Fine-tuning is required to address train/test mismatch: LLMs are aligned to the HPD attention mask and skeleton input, ensuring position embeddings and causal dependencies are handled correctly during training.

Figure 3: Attention mask adaptation—HPD mask enforces causality for parallel token generation, resolving train/test mismatch during fine-tuning.

Experimental Results

Evaluations were conducted on OA-Mine, AE110k, and a large-scale Amazon Reviews 2023 benchmark. HPD delivers substantial improvements:

• Throughput: HPD achieves up to 13.8X execution time reduction and linear throughput scaling with document stacking. On Amazon Reviews, HPD executes up to 10.78X faster than autoregressive decoding for Qwen3-32B (see Table 3).
• Cost: HPD proportionally reduces GPU/API inference costs. Extrapolated to 500M Amazon Reviews products, HPD saves approximately $597,000 compared to AR decoding and$486,000 versus GPT-4.1.
• Output Quality: F1 scores remain stable or improve—HPD models are, on average, within 0.7% lower for OA-Mine but are 4.5% and 0.7% higher for AE110k and Amazon Reviews respectively.

HPD's performance is consistent across model sizes and plug-and-play without intensive fine-tuning; document stacking proves more effective for throughput scaling than batch size increase alone.

Figure 4: HPD achieves up to 7.55X product/s speedup relative to AR decoding with Qwen3-8B, maximizing throughput via document stacking and batch size.

Comparative Evaluation and Human Assessment

HPD outperforms speculative decoding, which is limited by proposal quality and verification steps. Speculative decoding achieves only 2.08X speedup, while HPD achieves 10.78X under comparable conditions. Human evaluation further corroborates HPD's quality: in blind pairwise comparisons, annotators slightly prefer HPD's outputs over both AR decoding and GPT-4.1, aligning with LLM judge scores.

Figure 5: Human evaluation matrix—Qwen3-8B HPD surpasses standard AR and GPT-4.1 in win rate and performance score on Amazon Reviews.

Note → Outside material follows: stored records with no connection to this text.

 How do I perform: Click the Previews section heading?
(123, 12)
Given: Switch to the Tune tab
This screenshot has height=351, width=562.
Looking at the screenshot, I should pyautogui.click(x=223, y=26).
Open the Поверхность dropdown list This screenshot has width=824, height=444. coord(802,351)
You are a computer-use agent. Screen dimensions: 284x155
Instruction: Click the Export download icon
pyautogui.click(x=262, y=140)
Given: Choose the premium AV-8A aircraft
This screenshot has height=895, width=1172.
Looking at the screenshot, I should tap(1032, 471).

Implications and Future Directions

Practically, HPD delivers a zero-compromise acceleration for AVE—compatible with quantization, distillation, and batched inference—without architectural or weight changes. Theoretical implications suggest more tasks, provided their outputs are conditionally independent, can benefit from parallel decoding. HPD generalizes beyond AVE, potentially impacting generative IE, multi-answer QA, and other multi-chain reasoning paradigms.

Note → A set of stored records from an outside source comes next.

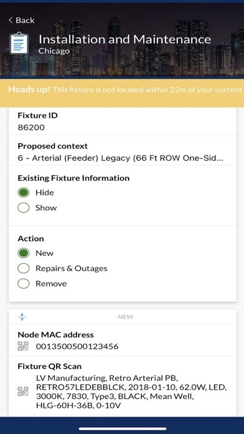Choose the New action option

pos(24,253)
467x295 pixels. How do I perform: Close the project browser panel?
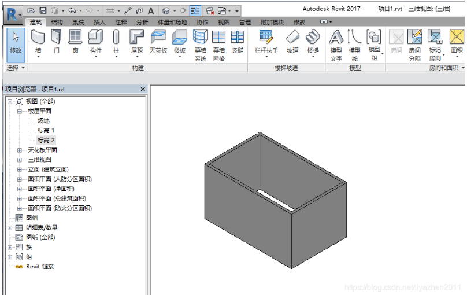(x=143, y=89)
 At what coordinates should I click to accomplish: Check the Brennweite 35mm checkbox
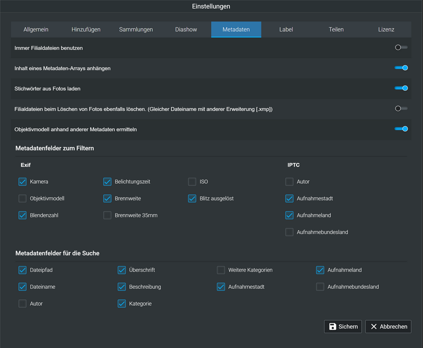pos(107,216)
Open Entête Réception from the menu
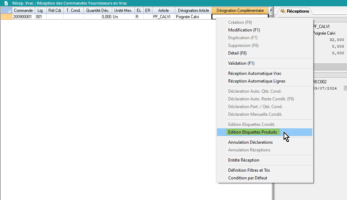The image size is (347, 200). (x=244, y=160)
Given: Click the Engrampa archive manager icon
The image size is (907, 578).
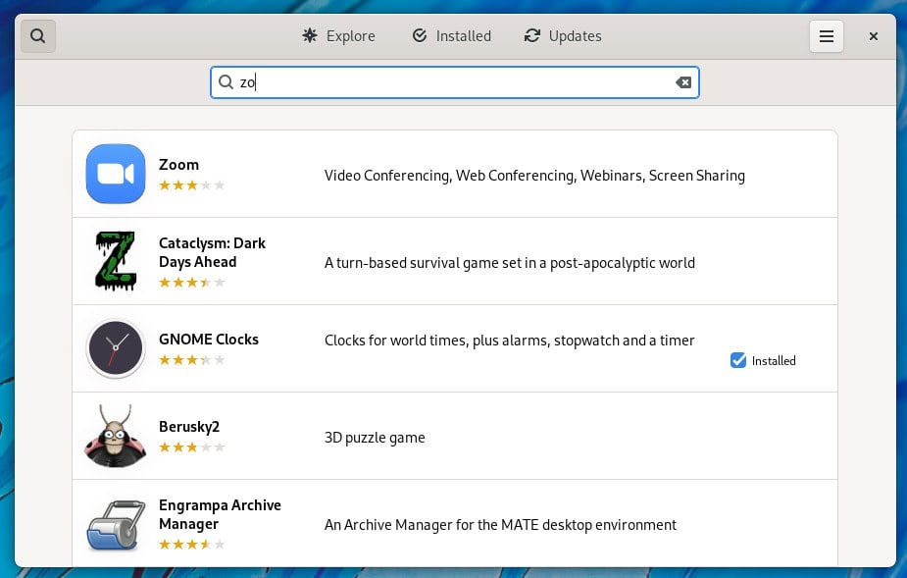Looking at the screenshot, I should click(x=116, y=524).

Advances in flexible attention mechanisms (e.g., FlexAttention) further enhance HPD's compatibility with optimized hardware. Limitations include evaluation domain restriction, GPU/model choices, and incomplete compatibility demonstrations with paged attention and MoEs. Future research should expand HPD's applicability to broader tasks, larger models, and diverse domains.

Conclusion

Hyper-Parallel Decoding decisively breaks the autoregressive constraint in LLM-based AVE, harnessing conditional output independence for parallel decoding. The method yields order-of-magnitude gains in throughput and cost savings with no quality degradation and demonstrates extensibility across LLM families and batch modes. HPD's methodology—position ID manipulation, custom attention masking, and document stacking—sets a new reference for efficiency in offline generative extraction, primed for further generalization in multi-output LLM tasks.